Espions et terroristes

Sans surprise, le candidat est interrogé sur son passé et ses antécédents. Pour éviter l'infiltration de ses rangs par des membres du crime organisé, espions et terroristes potentiels, la GRC veut savoir si l'aspirant gendarme a déjà été condamné pour fraude, pour des délits liés aux stupéfiants ou à la pornographie juvénile, pour des actes de violence verbale ou physique. On veut aussi savoir si le candidat a commis l'inceste ou des actes de bestialité, s'il s'est adonné au tourisme sexuel, s'il a des dettes de jeu, a déjà été congédié, a travaillé au noir, etc.

Certaines questions de sécurité visent les espions potentiels. Par exemple: «Votre famille, vos amis ou vous-même êtes-vous entrés en rapport avec des représentants (ambassades, consulats, employés, diplomates, etc.) de gouvernements étrangers, soit au Canada ou à l'étranger au cours des cinq dernières années?»
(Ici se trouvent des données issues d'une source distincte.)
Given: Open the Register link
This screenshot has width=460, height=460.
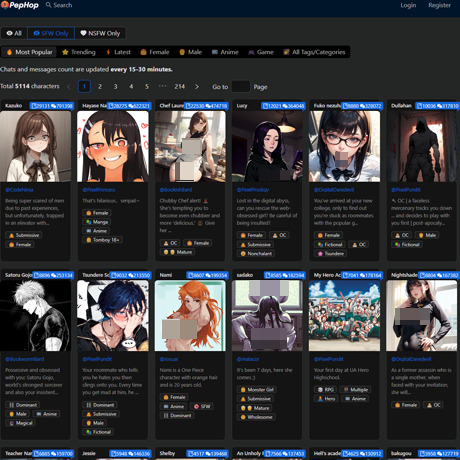Looking at the screenshot, I should coord(439,5).

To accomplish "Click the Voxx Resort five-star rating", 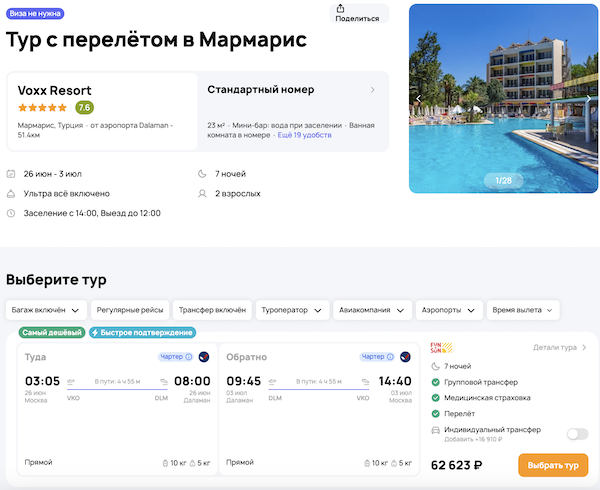I will click(43, 107).
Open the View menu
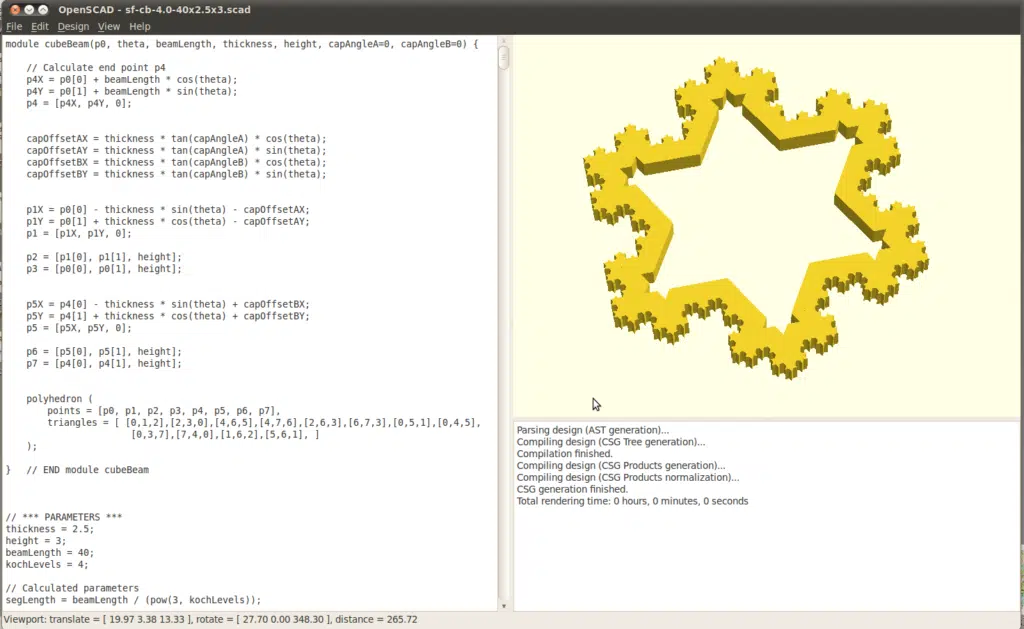 (108, 26)
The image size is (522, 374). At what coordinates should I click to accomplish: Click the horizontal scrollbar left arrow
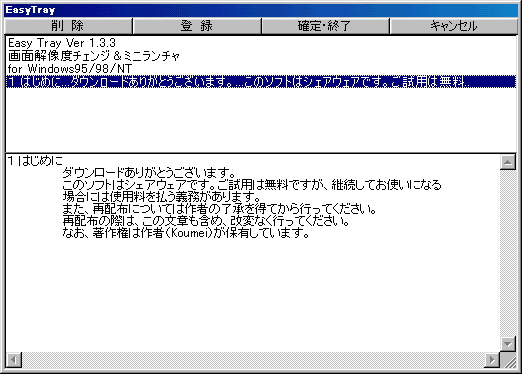tap(14, 360)
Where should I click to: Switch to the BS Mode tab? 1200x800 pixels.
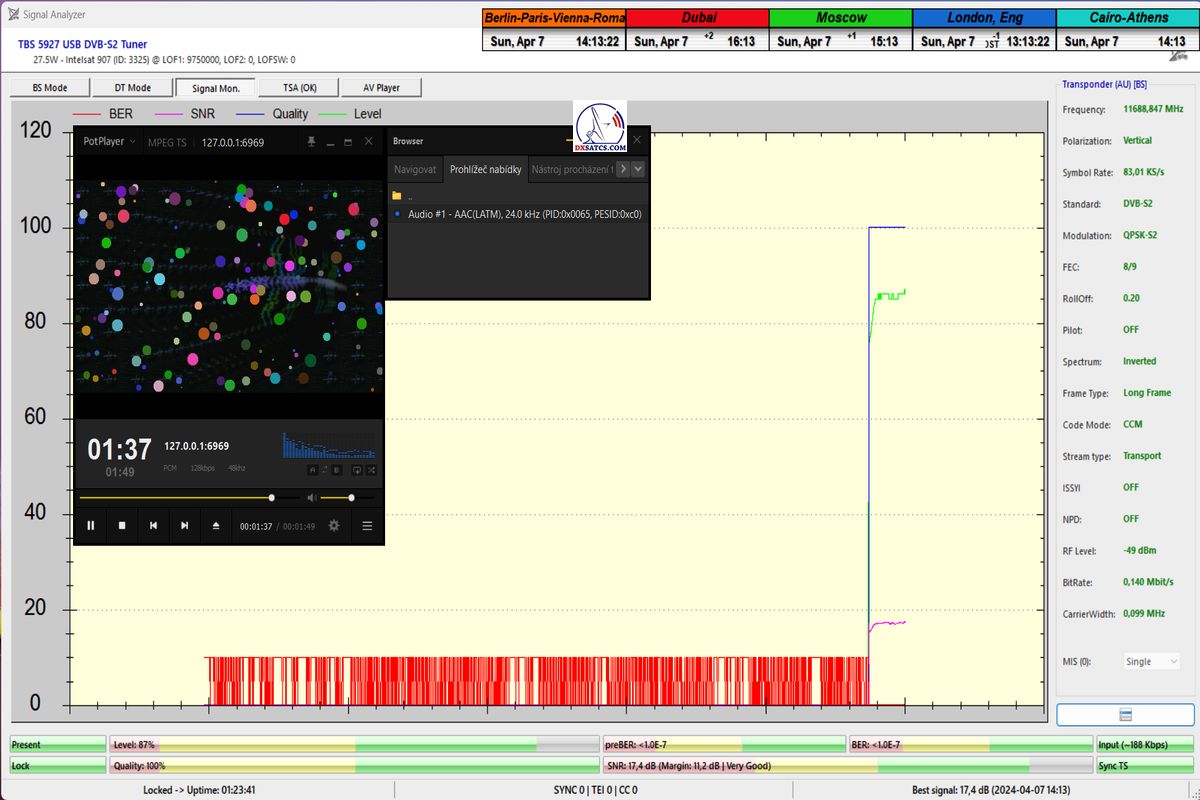[49, 88]
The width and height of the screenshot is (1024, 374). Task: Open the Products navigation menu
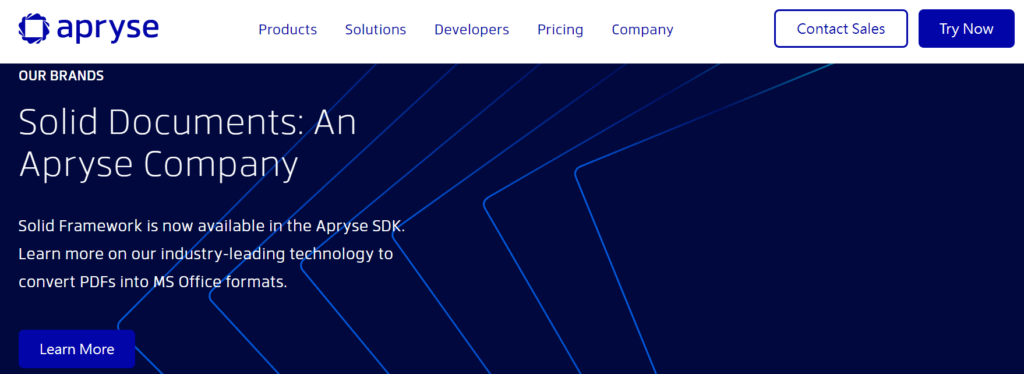tap(287, 29)
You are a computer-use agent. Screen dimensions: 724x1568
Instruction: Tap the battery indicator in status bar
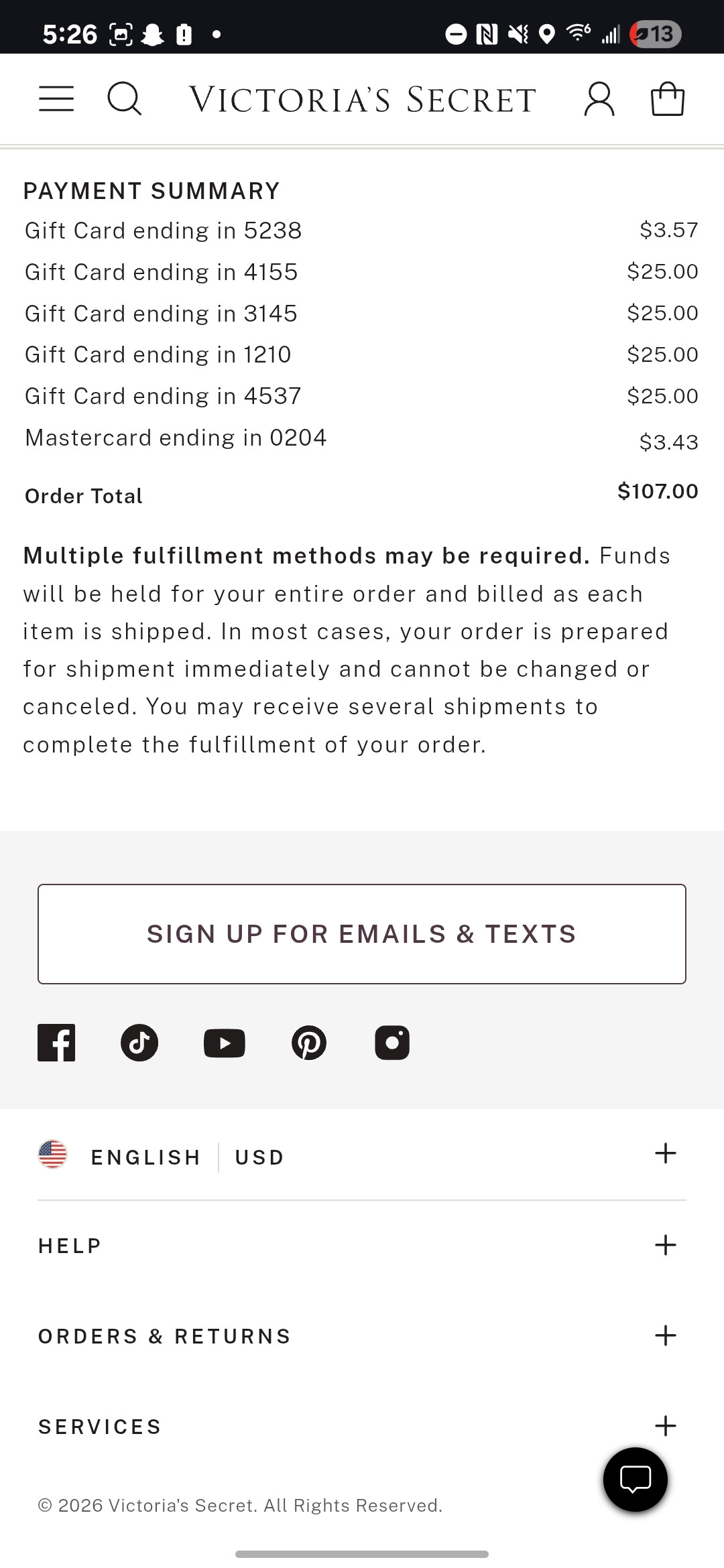click(656, 34)
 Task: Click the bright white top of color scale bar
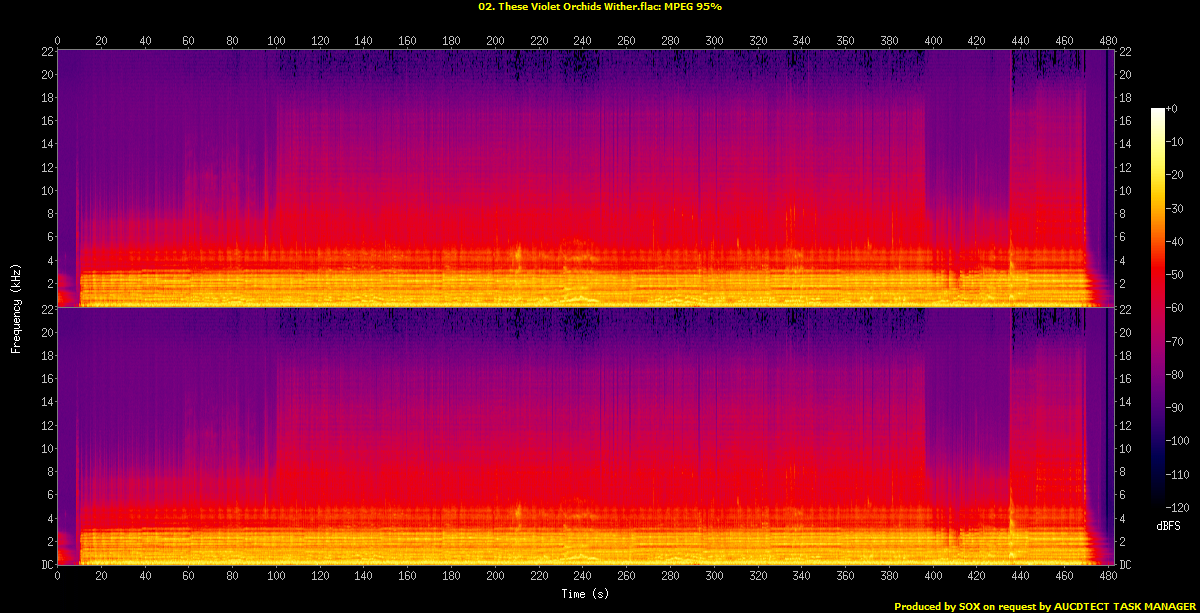tap(1157, 112)
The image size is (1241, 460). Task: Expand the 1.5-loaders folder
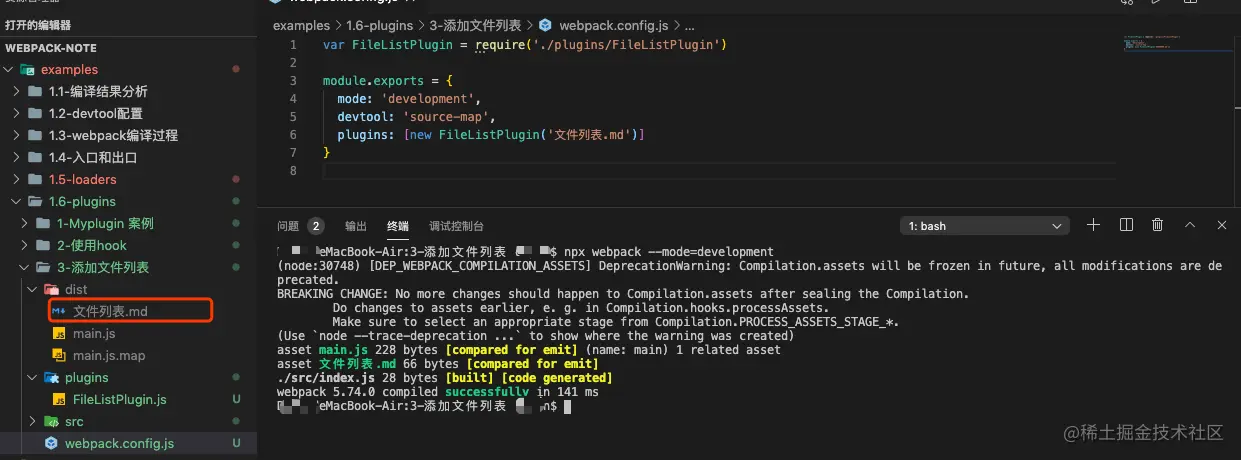(18, 180)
Toutes les données collectées sont conservées dans un fichier sur «l'habilitation sécuritaire et relative à la fiabilité» et conservées pendant 12 ans.

En janvier, le quotidien Le Soleil a révélé que la police de Québec impose désormais le test du polygraphe à ses candidats pour débusquer notamment les consommateurs de stupéfiants. Le SCRS et la police militaire ont aussi recours au polygraphe.